Calvin Langman of The Happy Fits is Playing Pickleball Like There’s No Tomorrow

Plus, a premiere of the band’s “Moving” video.

I’m in Blairsville, Georgia right now, with my girlfriend and her parents. It’s in the middle of nowhere. So far through the pandemic there’s only been 78 cases here. It’s actually closer to North Carolina than Atlanta, it’s right on the border. We spent the beginning of quarantine in New Jersey, because our tour got canceled. We dropped by Georgia on the way back and picked her up; she stayed with us for like two months. I just got here last Friday and I’m leaving on Monday. It’s a short 12-hour drive. [Laughs.]

So I’ve been playing pickleball — America’s fastest growing paddle sport! I started getting into it at the beginning of the year. There are tennis courts near us that were advertising it, and I was like, “We played this in gym class in high school for a couple weeks, and it was kind of fun!” I went for one clinic and it was just honestly like a drug, it was so much fun. I played baseball growing up, but around 2009 there were budget cuts and extracurriculars became too expensive and I started being solely a musician. I was never really into video games or anything, so I always had this facet of play kind of absent from my life until the beginning of this year. 

So I started playing Pickleball, and it’s just so much fun. It’s the perfect mix of a low-impact sport and high-intensity reaction time. Before the pandemic happened, I was going to try to play pickleball in all the states we were touring in. I started a little note on my Notes app called “Calvin plays pickleball.” I was going to make an Instagram page. I think I’ve ended up playing in about 10 cities in six states. It’s just such a diverse game.
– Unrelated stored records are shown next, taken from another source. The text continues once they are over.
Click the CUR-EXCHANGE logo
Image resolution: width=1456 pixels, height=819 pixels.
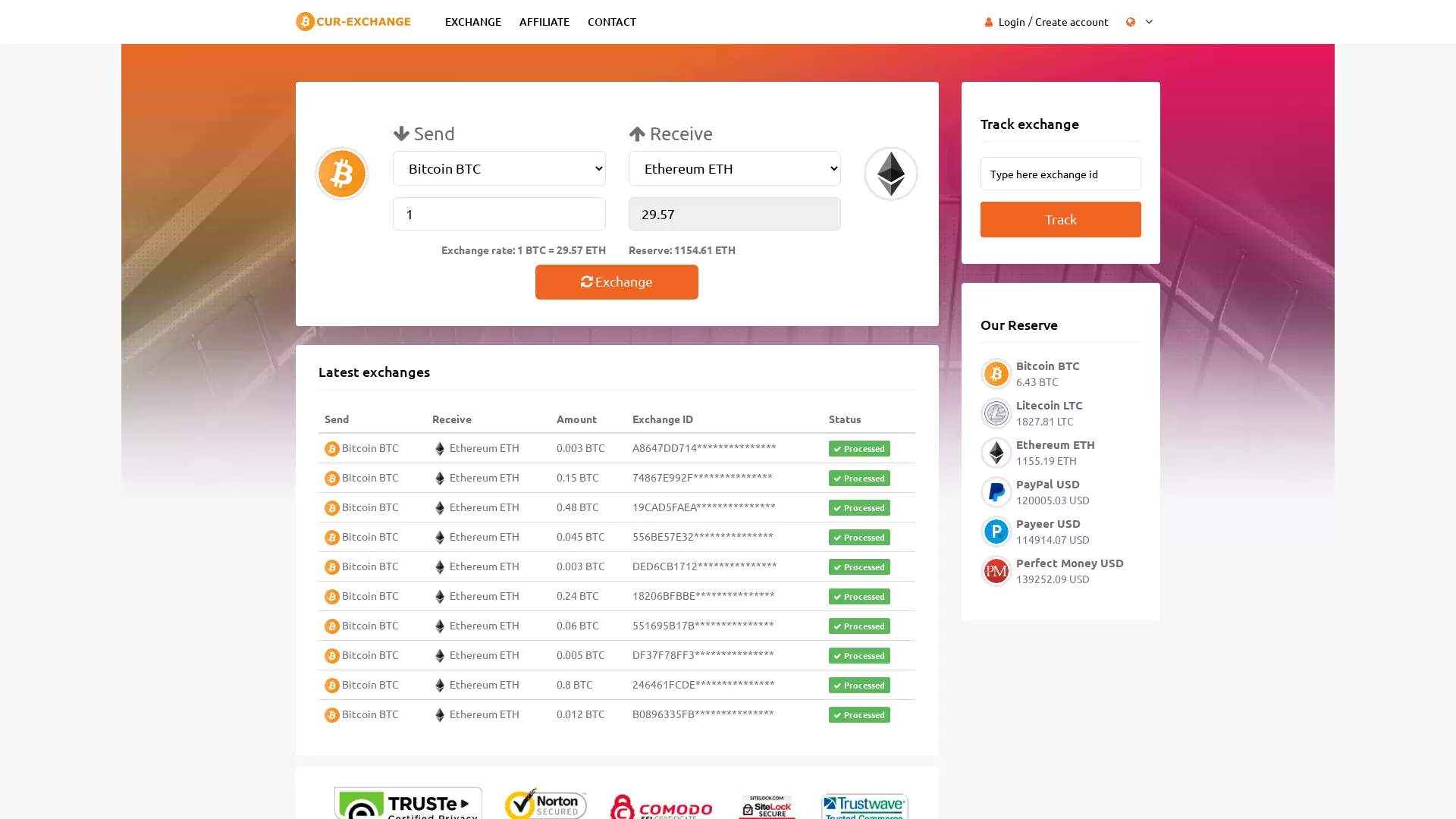(353, 21)
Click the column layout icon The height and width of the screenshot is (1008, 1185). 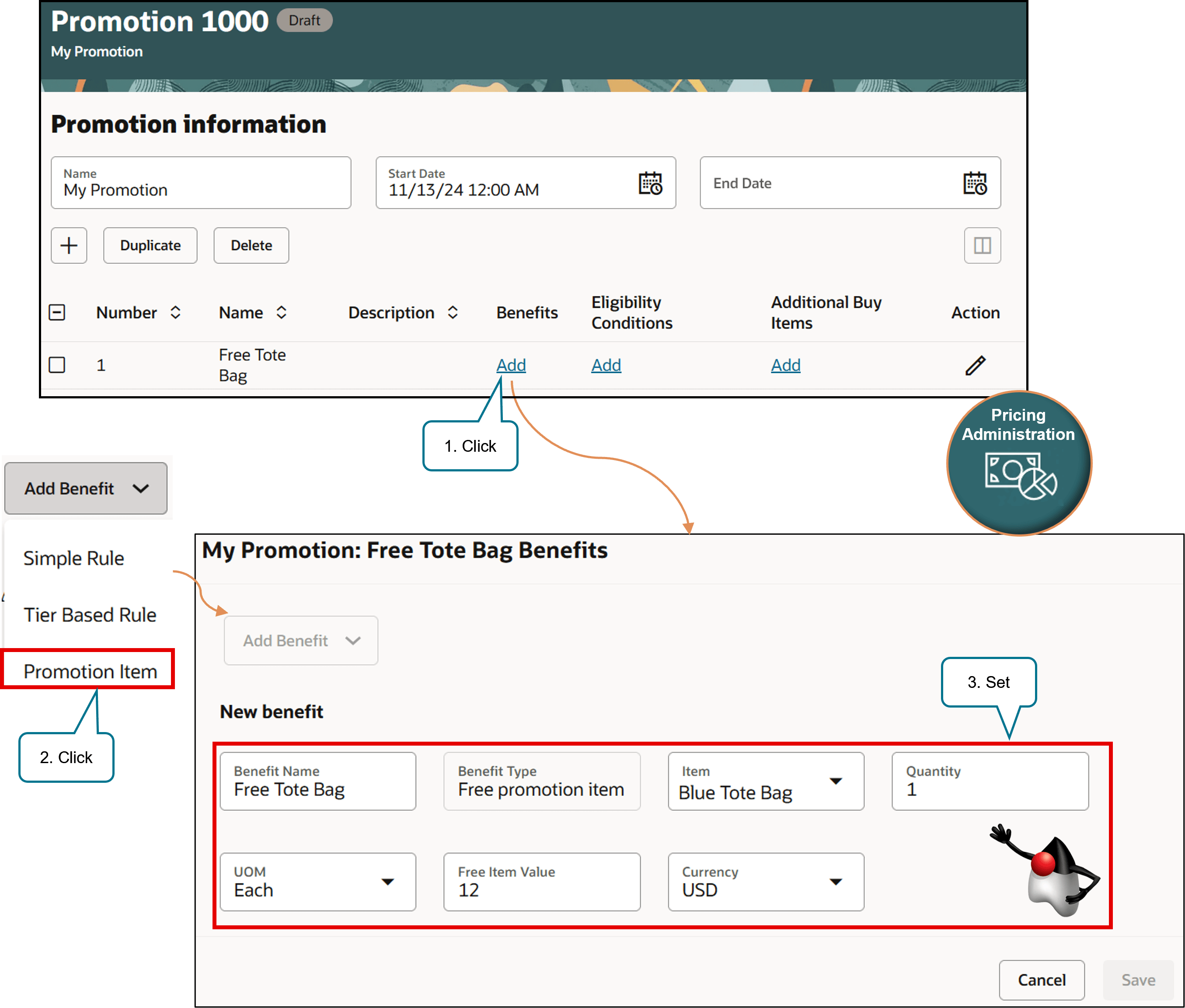[x=982, y=246]
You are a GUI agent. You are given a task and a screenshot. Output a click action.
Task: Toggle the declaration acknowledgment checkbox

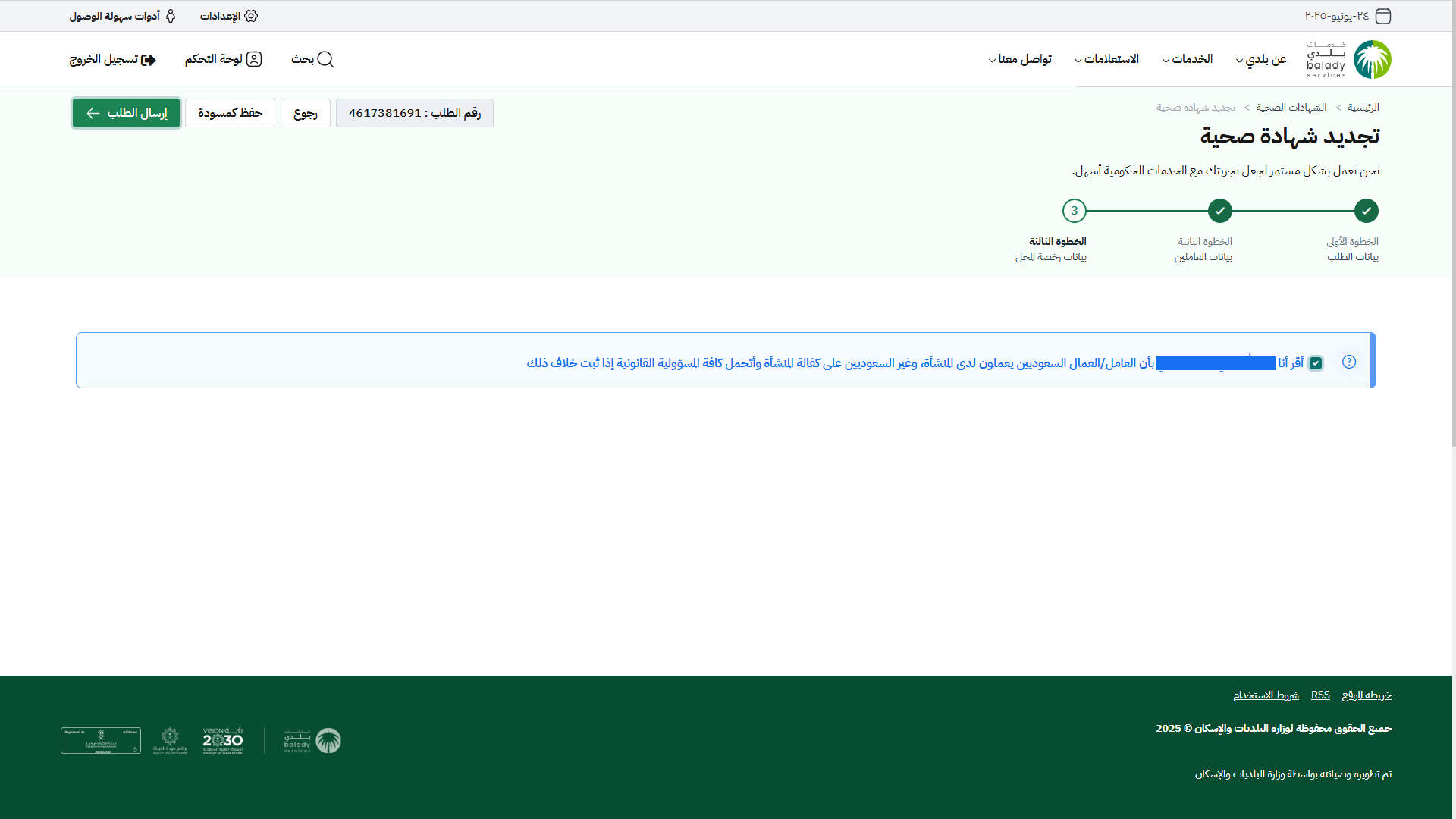(x=1316, y=363)
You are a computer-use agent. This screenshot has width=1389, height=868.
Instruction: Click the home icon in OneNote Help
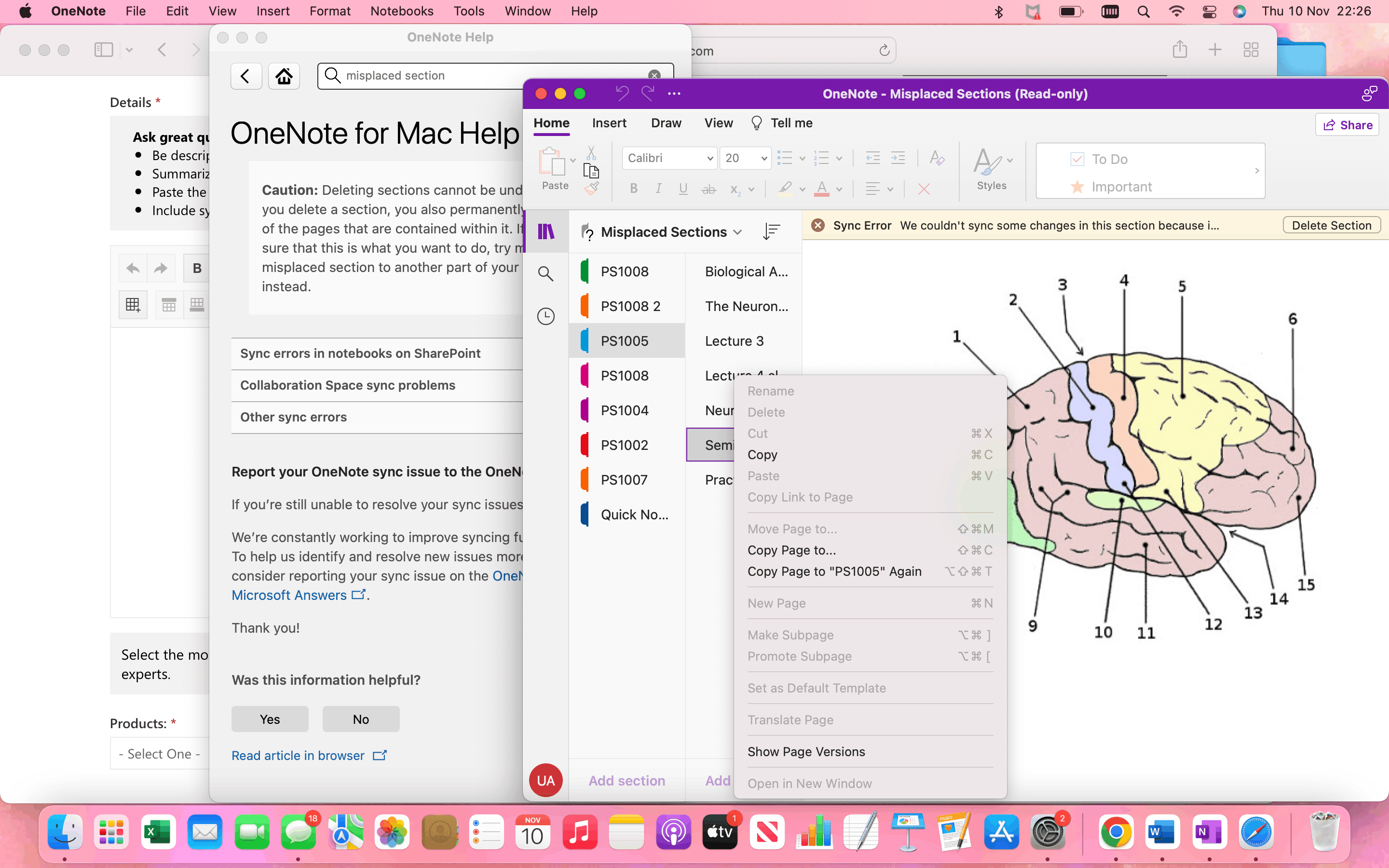click(x=284, y=76)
I’ve played with college kids, 70-year-olds, Black, white, Hispanic, Latino. It’s just such a diverse crowd and everyone is so nice. Everyone just wants to help you get better. 

One thing all pickleball players have in common is that they’re like, “The game is like a drug to me.” I’ve worked out, I’ve done exercise, it’s always very tedious and boring, but I can play pickleball for hours until I can barely walk. I still want to keep playing, because it’s that much fun. Through this pandemic I’ve just been playing a bit with my parents. Just in my backyard they installed new pickleball courts, which is awesome. I highly recommend it if you’re into tennis or anything.

It’s a lot like tennis except the court is half the size. Part of your side is called the kitchen, and you can’t go in the kitchen unless the ball bounces there. The main way people play is they go right up to the kitchen and then they do this thing called dinking, that’s when you lightly hit the ball. The goal is to hit the ball lightly enough so that when it reaches your opponent, it’s kind of below waist-height. You don’t want them to be able to smash the ball over the net. It’s a game of really intense focus and not slipping-up. I’ve tried tennis before, and I’m just not a runner. That’s just way too much court to cover. Most people on pickleball courts are older, they’re not running around as much.

You’ll usually have an intense 10-15 minute game, and then switch up and be with a different player on the other side. I was hoping to go to at least one or two pickleball tournaments this year, but they all got canceled, unfortunately.

It’s basically a harder wiffle ball. There are indoor and outdoor balls, those have more holes in them so the air can pass through them easier. I prefer playing indoors because I’m still young and I can still slide on my knees. The older people usually get a kick out of that. I usually have knee pads on. The paddles are smaller than tennis rackets, and they’re usually made of honeycomb, carbon fiber filling. They don’t have holes like a tennis racket does. I actually invested in the most expensive one. It was a big investment for me. The Engage Encore 6. Totally worth it, I love it.

In a time where positivity is hard to come by, The Happy Fits are here with their transportive, sunny second album, What Could Be Better, out August 28. Turning a love for the Killers and Violent Femmes into their own compact pop songwriting, the New Jersey-based trio started as a casual summer project for high school friends Calvin Langman, Ross Monteith, and Luke Davis before going off to college. After their debut EP, 2016’s Awfully Apeelin’, took off on Spotify during their first semester, school stopped looking like the natural next step. Following their 2018 full-length Concentrate, The Happy Fits have further honed their ambition for What Could Be Better’s collection of crowd-pleasers.